▸ Problems
1. Rewrite the paragraph beginning "Different stellar sub-populations" in the passage on the Milky Way's stellar disk as a brief list that keeps its main facts.
2. Write the text that follows the final sentence of the passage on the Milky Way's stellar disk.

▸ Excerpt to read
Different stellar sub-populations of the Milky Way ’ s stellar disk are known to have different vertical scale heights , their thickness increasing with age .
Using SEGUE spectroscopic survey data , we have recently shown that mono-abundance sub-populations , defined in the [ \alpha \mathrm { / Fe } ] - [ \mathrm { Fe / H } ] space , are well described by single exponential spatial-density profiles in both the radial and the vertical direction ; therefore any star of a given abundance is clearly associated with a sub-population of scale height h _ { z } .
Here , we work out how to determine the stellar surface-mass density contributions at the solar radius R _ { 0 } of each such sub-population , accounting for the survey selection function , and for the fraction of the stellar population mass that is reflected in the spectroscopic target stars given populations of different abundances and their presumed age distributions .
Taken together , this enables us to derive \Sigma _ { R _ { 0 } } ( h _ { z } ) , the surface-mass contributions of stellar populations with scale height h _ { z } .

▸ Source material
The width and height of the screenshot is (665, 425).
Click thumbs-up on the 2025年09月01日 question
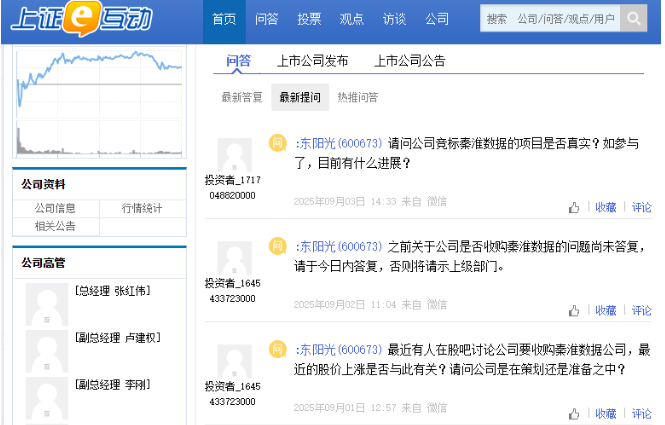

▸ Final results
1.
- Sub-populations of the Milky Way's stellar disk have different vertical scale heights, and older ones are thicker.
- SEGUE spectroscopic survey data show that mono-abundance sub-populations, defined in [α/Fe]–[Fe/H] space, follow single exponential density profiles both radially and vertically. Any star of a given abundance therefore belongs to a sub-population with a particular scale height h_z.
- The work determines each sub-population's contribution to the stellar surface-mass density at the solar radius R₀. It accounts for the survey selection function and for the share of each population's mass represented by the spectroscopic targets, given its abundances and presumed age distribution.
- Together, these steps yield Σ_R₀(h_z), the surface-mass contributions of stellar populations with scale height h_z.

2.
Surprisingly , we find no hint of a thin-thick disk bi-modality in this mass-weighted scale-height distribution , but a smoothly decreasing function , approximately \Sigma _ { R _ { 0 } } ( h _ { z } ) \propto \exp ( - h _ { z } ) , from h _ { z } \approx 200 pc to h _ { z } \approx 1 kpc .
As h _ { z } is ultimately the structurally defining property of a thin or thick disk , this shows clearly that the Milky Way has a continuous and monotonic distribution of disk thicknesses : there is no ‘ thick disk ’ sensibly characterized as a distinct component .
We discuss how our result is consistent with evidence for seeming bi-modality in purely geometric disk decompositions , or chemical abundances analyses .
We constrain the total visible stellar surface-mass density at the Solar radius to be \Sigma ^ { { } ^ { * } } _ { R _ { 0 } } = 30 \pm 1 M _ { \odot } pc ^ { -2 } .